Maple Pumpkin Muffins
Maple Pumpkin Muffins
Cook Time:
20 Minutes
Servings:
12
Shelf Life:
5 Days
Prep Time:
20 Minutes
Ingredients
1 c solid-pack pumpkin (not pie filling)
1/4 c pure maple syrup
1/4 c oil
1 egg
1/3 c low fat sour cream
1 1/4 c flour
1/4 c quick cooking rolled oats
1 tsp baking soda
1 tsp cinnamon
1/2 tsp pumpkin pie spice (or allspice) OR 1/8 tsp cinnamon, ginger, cloves,
nutmeg
1/2 tsp salt
1/2 c chopped nuts (or mini chocolate chips)
Directions
In a medium mixing bowl, whisk together the first five ingredients.
Add the dry ingredients and stir until almost blended.
With a couple more strokes, stir in the nuts or chocolate chips just until blended. Over mixing makes heavy muffins, so don't get stir happy!
Spray a muffin tin with non-stick coating and divide the batter into twelve muffins. Bake in a pre-heated 350 degree oven for about 20 minutes, or until a toothpick inserted in the center comes out clean.

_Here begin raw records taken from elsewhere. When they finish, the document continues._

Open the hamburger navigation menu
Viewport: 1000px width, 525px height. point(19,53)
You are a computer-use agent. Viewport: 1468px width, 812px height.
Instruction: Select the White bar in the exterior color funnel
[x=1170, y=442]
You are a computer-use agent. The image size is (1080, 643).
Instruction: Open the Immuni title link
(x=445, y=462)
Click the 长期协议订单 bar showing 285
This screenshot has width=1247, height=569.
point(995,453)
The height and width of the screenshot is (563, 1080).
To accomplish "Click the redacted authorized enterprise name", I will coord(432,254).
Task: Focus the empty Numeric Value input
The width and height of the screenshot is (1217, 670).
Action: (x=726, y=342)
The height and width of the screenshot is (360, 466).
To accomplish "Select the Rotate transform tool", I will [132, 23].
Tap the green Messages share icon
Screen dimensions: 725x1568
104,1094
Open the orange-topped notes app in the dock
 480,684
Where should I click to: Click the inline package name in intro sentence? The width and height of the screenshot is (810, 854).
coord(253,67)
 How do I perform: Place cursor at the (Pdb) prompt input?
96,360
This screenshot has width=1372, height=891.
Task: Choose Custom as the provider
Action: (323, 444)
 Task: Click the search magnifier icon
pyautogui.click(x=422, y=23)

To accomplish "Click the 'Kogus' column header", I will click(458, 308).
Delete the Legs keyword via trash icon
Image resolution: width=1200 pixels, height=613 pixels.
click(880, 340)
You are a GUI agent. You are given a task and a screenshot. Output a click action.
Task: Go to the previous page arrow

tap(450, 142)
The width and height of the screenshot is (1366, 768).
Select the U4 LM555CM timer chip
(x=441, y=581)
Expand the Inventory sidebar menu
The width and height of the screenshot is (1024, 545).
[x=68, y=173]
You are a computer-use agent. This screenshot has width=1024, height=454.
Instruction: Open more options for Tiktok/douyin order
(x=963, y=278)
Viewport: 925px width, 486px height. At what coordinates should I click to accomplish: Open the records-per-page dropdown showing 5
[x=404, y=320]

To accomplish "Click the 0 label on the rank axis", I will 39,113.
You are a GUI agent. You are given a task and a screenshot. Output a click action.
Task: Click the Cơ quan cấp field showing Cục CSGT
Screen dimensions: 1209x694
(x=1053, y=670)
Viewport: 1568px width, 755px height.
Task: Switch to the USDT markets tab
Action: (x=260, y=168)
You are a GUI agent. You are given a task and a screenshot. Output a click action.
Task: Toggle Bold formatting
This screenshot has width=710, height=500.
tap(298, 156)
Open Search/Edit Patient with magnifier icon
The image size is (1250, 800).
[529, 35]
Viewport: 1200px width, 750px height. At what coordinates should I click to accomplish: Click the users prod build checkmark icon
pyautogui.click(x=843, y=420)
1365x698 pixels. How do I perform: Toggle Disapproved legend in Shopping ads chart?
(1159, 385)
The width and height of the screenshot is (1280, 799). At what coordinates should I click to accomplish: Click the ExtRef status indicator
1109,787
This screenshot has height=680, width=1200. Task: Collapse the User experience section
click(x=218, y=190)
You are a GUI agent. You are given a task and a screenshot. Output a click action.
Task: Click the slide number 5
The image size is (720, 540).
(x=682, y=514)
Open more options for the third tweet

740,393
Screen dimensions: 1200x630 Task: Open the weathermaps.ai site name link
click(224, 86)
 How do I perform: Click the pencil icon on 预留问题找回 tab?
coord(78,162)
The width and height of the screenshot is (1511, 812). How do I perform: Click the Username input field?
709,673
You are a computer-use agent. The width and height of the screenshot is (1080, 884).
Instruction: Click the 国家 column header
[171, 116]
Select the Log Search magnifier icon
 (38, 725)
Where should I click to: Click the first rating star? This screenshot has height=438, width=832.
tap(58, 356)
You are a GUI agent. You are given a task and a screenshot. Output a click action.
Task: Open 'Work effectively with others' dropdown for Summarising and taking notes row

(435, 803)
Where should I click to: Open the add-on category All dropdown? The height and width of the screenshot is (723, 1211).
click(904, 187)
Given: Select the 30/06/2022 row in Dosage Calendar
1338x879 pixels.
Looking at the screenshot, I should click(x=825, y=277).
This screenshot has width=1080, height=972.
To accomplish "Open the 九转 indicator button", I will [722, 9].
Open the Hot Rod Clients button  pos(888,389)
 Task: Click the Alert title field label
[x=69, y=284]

Let cool for a few minutes before removing from the tins. Serve warm or at room temperature.
HINT
A great way to cook pumpkin is to open the pumpkin like you would a jack o lantern. Scoop out all the seeds and goop. Spear the sides about 8 times, replace lid and bake in oven at 350 degrees until you can pierce a fork through the side--about 30- 45 minutes. Let cool and using a spoon, scoop all the pumpkin off the skin and it's ready to use.